Hinsichtlich der Fragestellung, in welcher Form der Kontakt zum Kunden gesucht werden sollte, haben die Experten in der Befragung aus dem Jahr 2020 die Einrichtung einer Krisenkommunikation sowie die aktive Suche nach Kontaktmöglichkeiten zu besonders gefährdeten Kundengruppen empfohlen. Offensichtlich bewährte sich dies, denn beispielsweise herrscht nun ein besserer Kontakt zu den Kunden, was wiederum dementsprechend die Chance bietet, diese an das Unternehmen zu binden. Des Weiteren wurden die Kunden wertgeschätzt sowie die Kommunikation mit ihnen verbessert. Zu Beginn der Pandemie wurden insbesondere die Kommunikationsmittel auf den Prüfstand gestellt. Aktuell findet die Kundenkommunikation größtenteils weiterhin über das Telefon bzw. den E-Mail-Verkehr statt.

Derzeitige Herausforderungen

Nachdem in der Befragung im Jahr 2020 bereits zahlreiche Herausforderungen aber auch Chancen identifiziert wurden, bringt die Gegenwart ebenfalls neue Hürden mit sich. Auch, wenn sich der Stellenwert des Forderungsmanagements in den Häusern erhöht hat und die Mitarbeiter größere Wertschätzung für ihren Aufgabenbereich erfahren, bleibt es nach wie vor herausfordernd, dieses immer wieder anzupassen. Beispielsweise trifft die Hälfte der befragten Unternehmen bereits Vorkehrungen, um auf mögliche Insolvenzen vorbereitet zu sein. Aktuell ist das Forderungsmanagement mit der Umsetzung der neuen ENWG-Novelle sowie der Neufassung der Strom- und GasGVV beschäftigt. 

Zusammenfassend wird deutlich, dass die ursprünglich befürchteten Stundungen bis dato sehr gering ausgefallen sind. Die Energieversorger spürten und spüren einen Mehraufwand im Forderungsmanagement, können diesen aber weitestgehend durch altbewährte, funktionierende Prozesse abfangen. Daraus lässt sich ableiten, dass das Forderungsmanagement der befragten Unternehmen gut aufgestellt sowie in kürzester Zeit anpassungsfähig ist.

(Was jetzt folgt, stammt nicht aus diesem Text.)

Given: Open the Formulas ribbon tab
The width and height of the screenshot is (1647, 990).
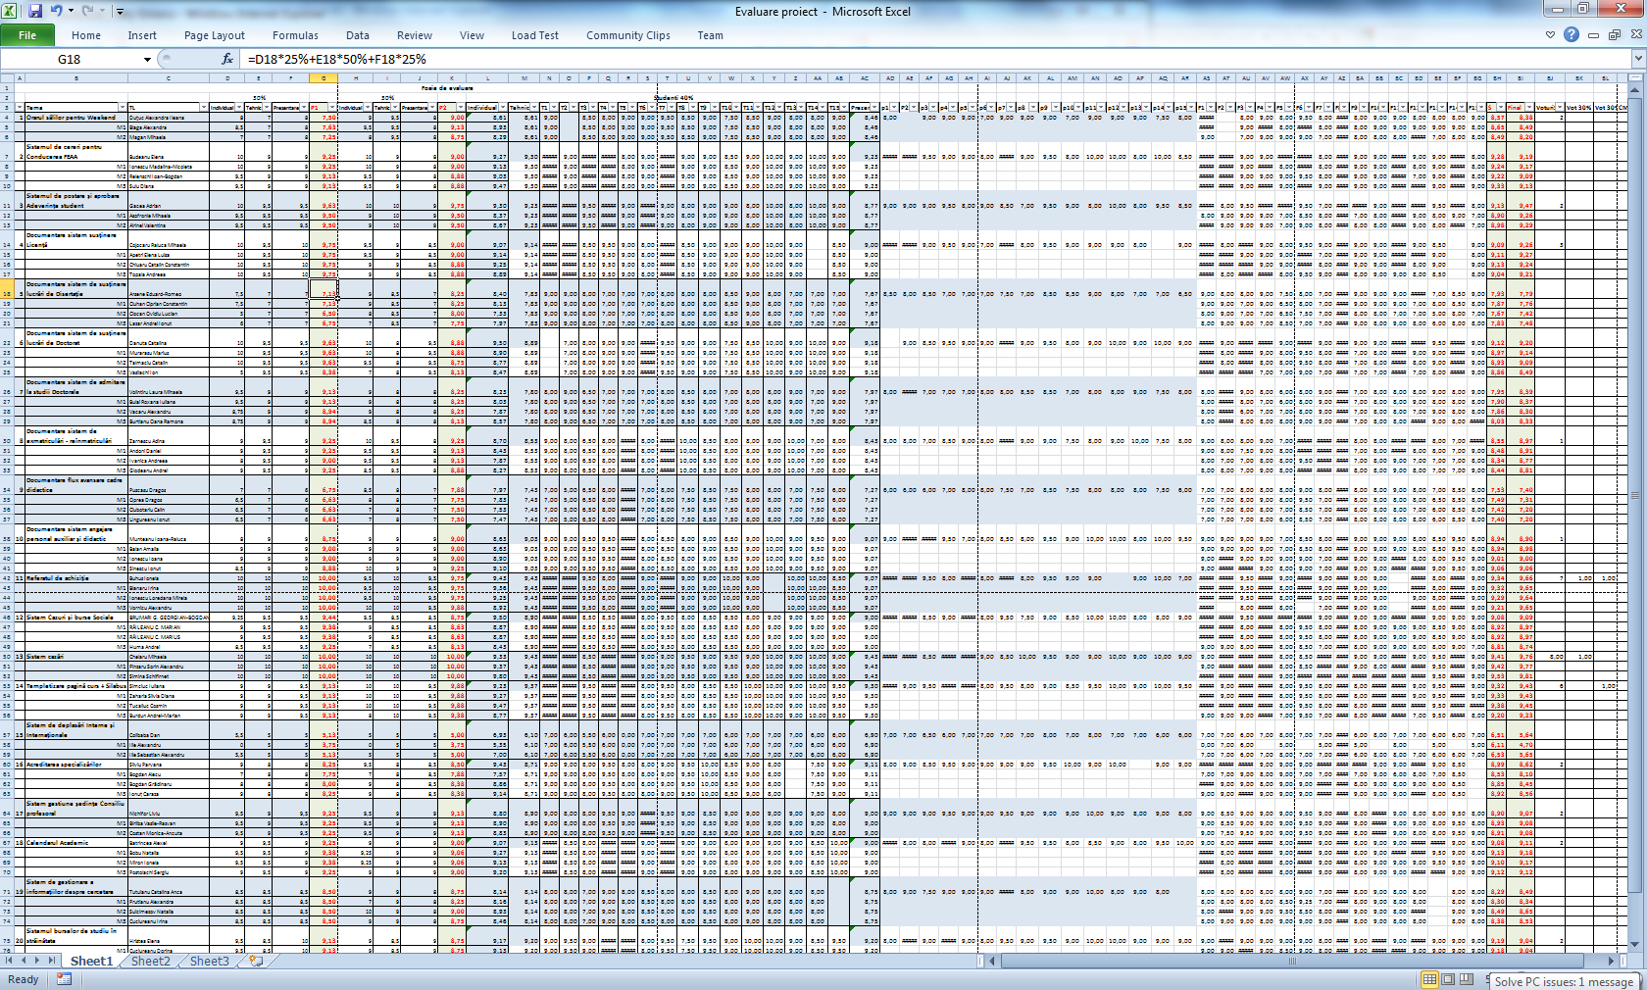Looking at the screenshot, I should click(x=295, y=35).
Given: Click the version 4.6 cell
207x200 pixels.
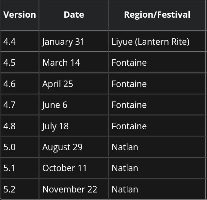Looking at the screenshot, I should pyautogui.click(x=20, y=83).
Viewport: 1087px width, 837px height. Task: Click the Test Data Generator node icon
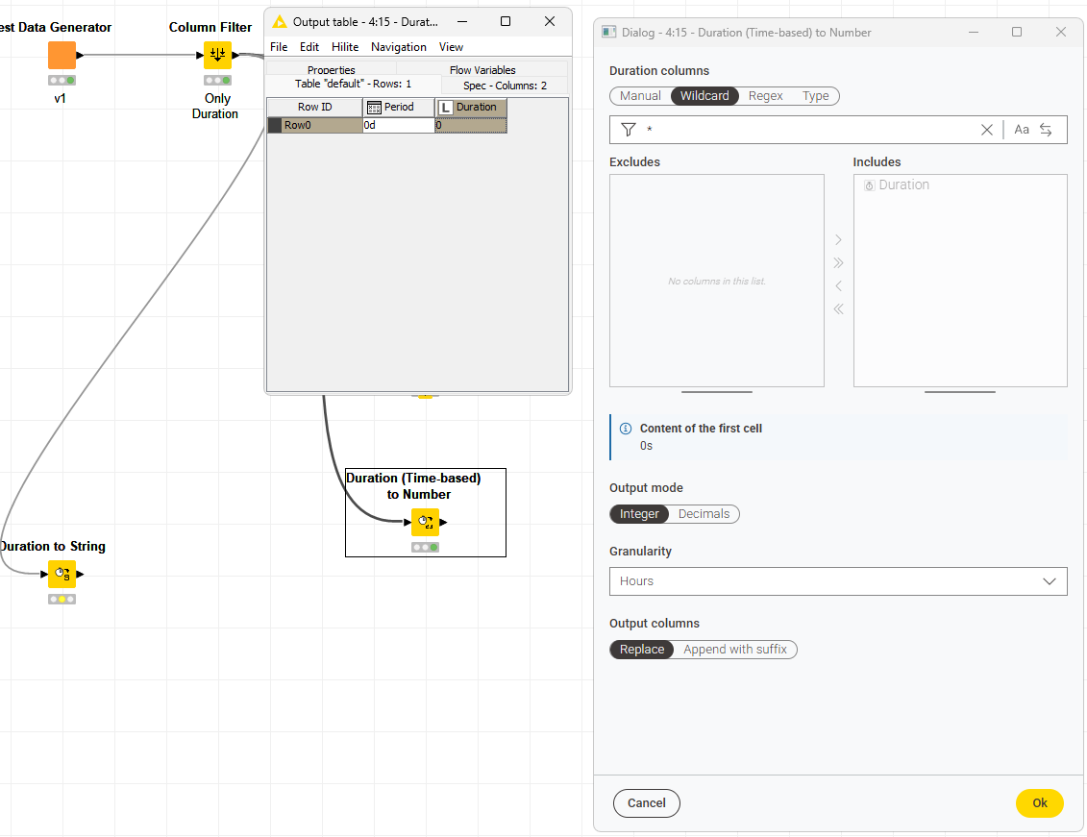pos(62,55)
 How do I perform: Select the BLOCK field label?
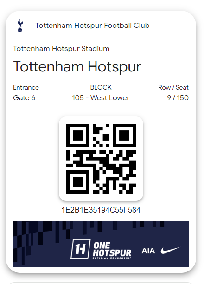coord(101,88)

Die größte weiterhin bestehende Herausforderung bzw. Unsicherheit ist die erwartete aber bisher noch ausgebliebene Insolvenzwelle. Auch hier sind sich die Experten einig die Insolvenzen werden 2022 zunehmen. Es bleibt also abzuwarten, wann diese prognostizierte Insolvenzwelle eintreten und wie hoch sie tatsächlich ausfallen wird.